William Martin (1772 – 1851) was the oldest of these famous brothers of the Regency. More siblings were on the way so he was sent to live with his grandparents at Haydon Bridge on the River Tyne, flowing northward toward the “miry court” of beloved Crichton Castle. He seemed to follow in his father’s footsteps, trying a variety of occupations beginning with that of tanning hides. This diverse interest perhaps led him to practice what he best became known for.
“Oh, ye seekers after perpetual motion, how many vain chimeras have you pursued? Go and take your place with the alchemists.” — Leonardo di Vinci
“There are three laws of thermodynamics: you can’t get something for nothing, you can’t win, and you have to lose.” — someone’s high school chemistry teacher
The Regency was a time of increasing strides made in reducing the cost of labor. Why not a machine that produces its own power, without regard to friction or absence of external force? William was entranced by the notion. He was not particularly of a slovenly nature, but he had warmed to the idea of something that would work without being prodded to do so. Art imitating life.

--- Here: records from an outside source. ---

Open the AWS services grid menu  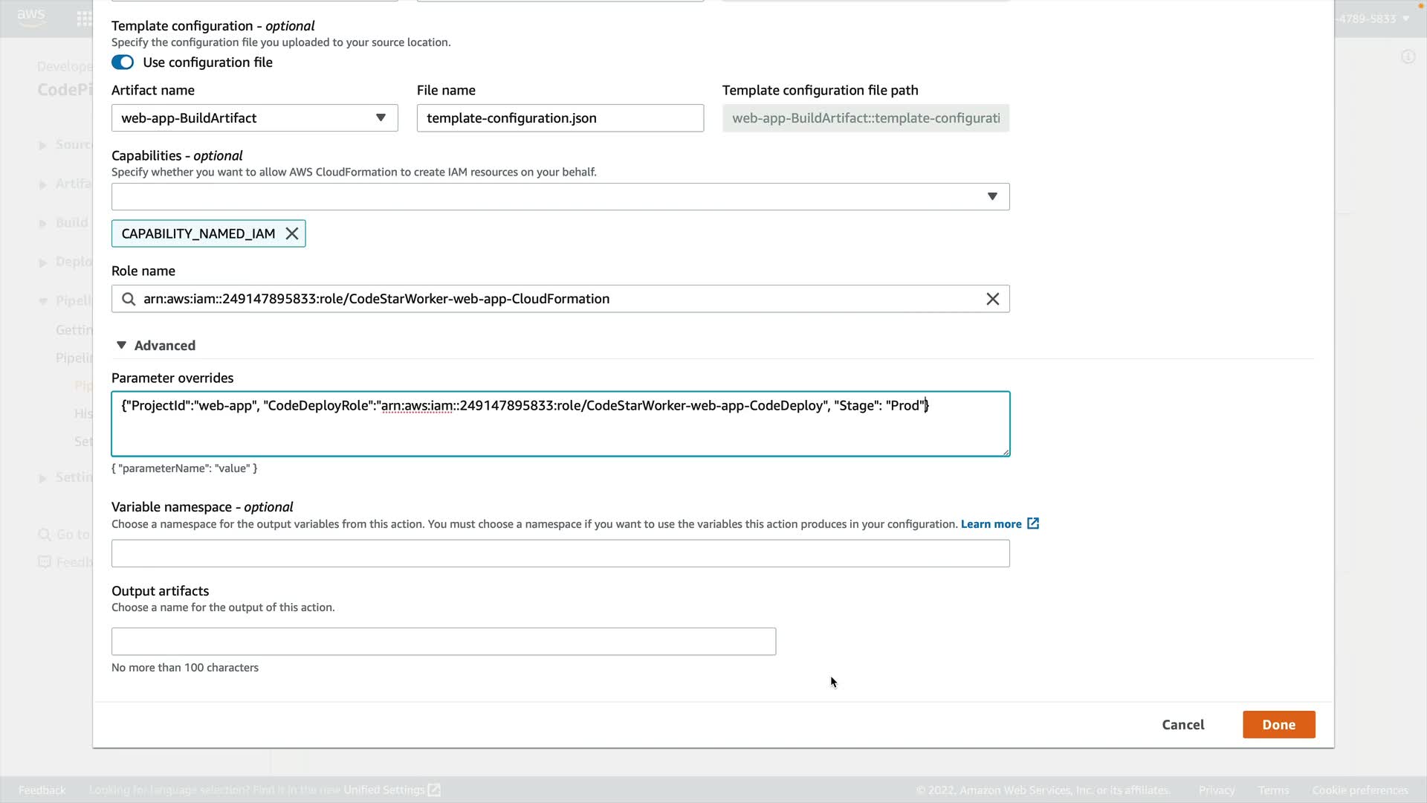(x=84, y=19)
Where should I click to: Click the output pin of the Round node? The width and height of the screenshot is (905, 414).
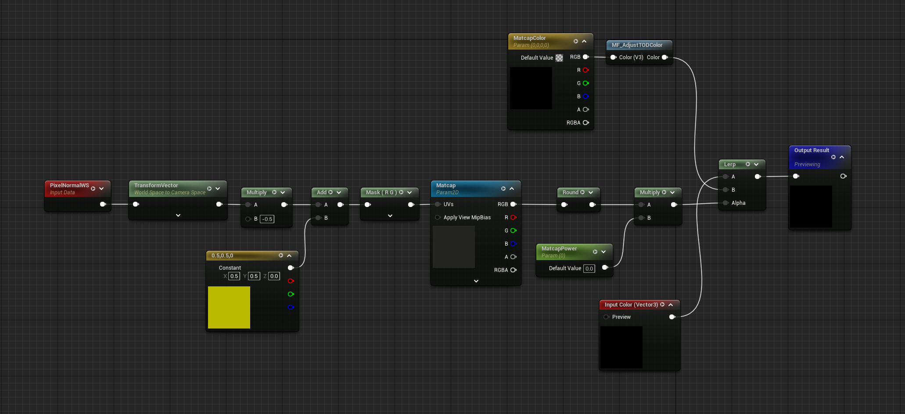click(x=592, y=204)
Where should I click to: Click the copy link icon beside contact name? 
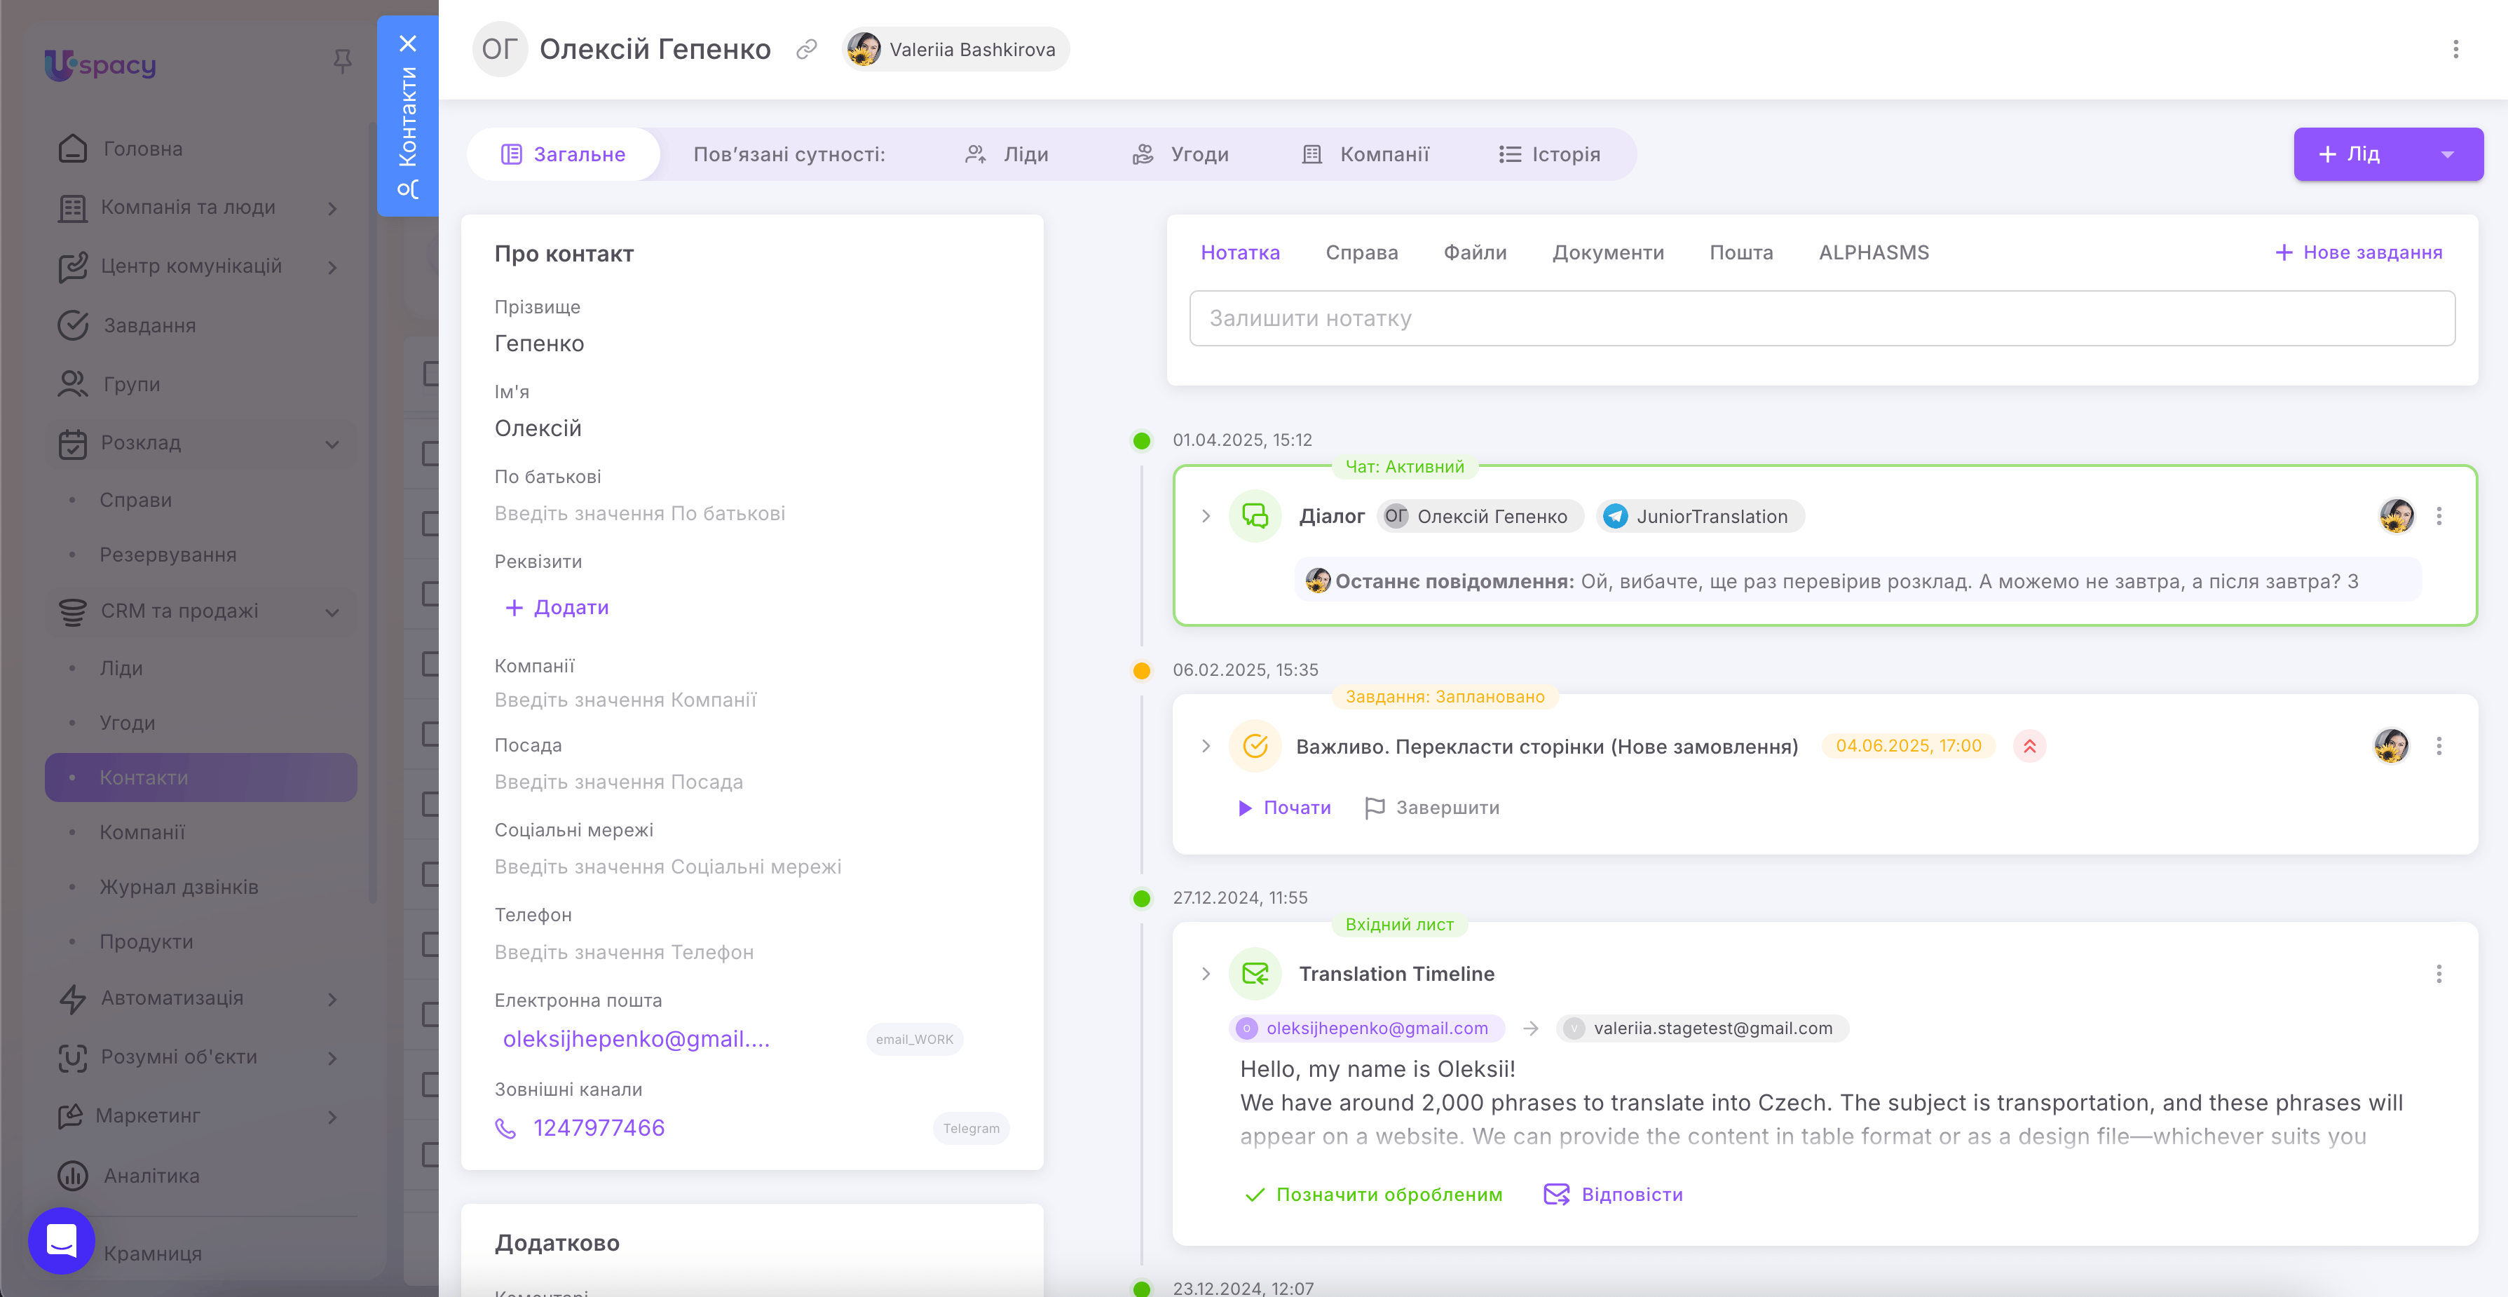[x=806, y=50]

Anyway, he was unsuccessful. His perpetual motion machine, optimistically named Eureka, was dismissed because it incorporated external force–a big no-no. Concealed in its design was an air tube through which force was applied secretly to power a seemingly effortless machine. No matter, his spring weighing machine brought him a Regency honor in 1814–the Isis medal from the Society of Arts–a recognition that he was a serious inventor.
He soon had reason to habitually wear the thing about his neck. He had become a “stout, portly man, perfectly cracked but harmless.” His well-known diatribes against Newton’s Theory of Gravity completely negated his contributions to science and many thought his proper place was among the British Society of Asses.
Thank goodness for his wife’s earnings. She was a celebrated dressmaker, “inoffensive and respected by rich and poor.”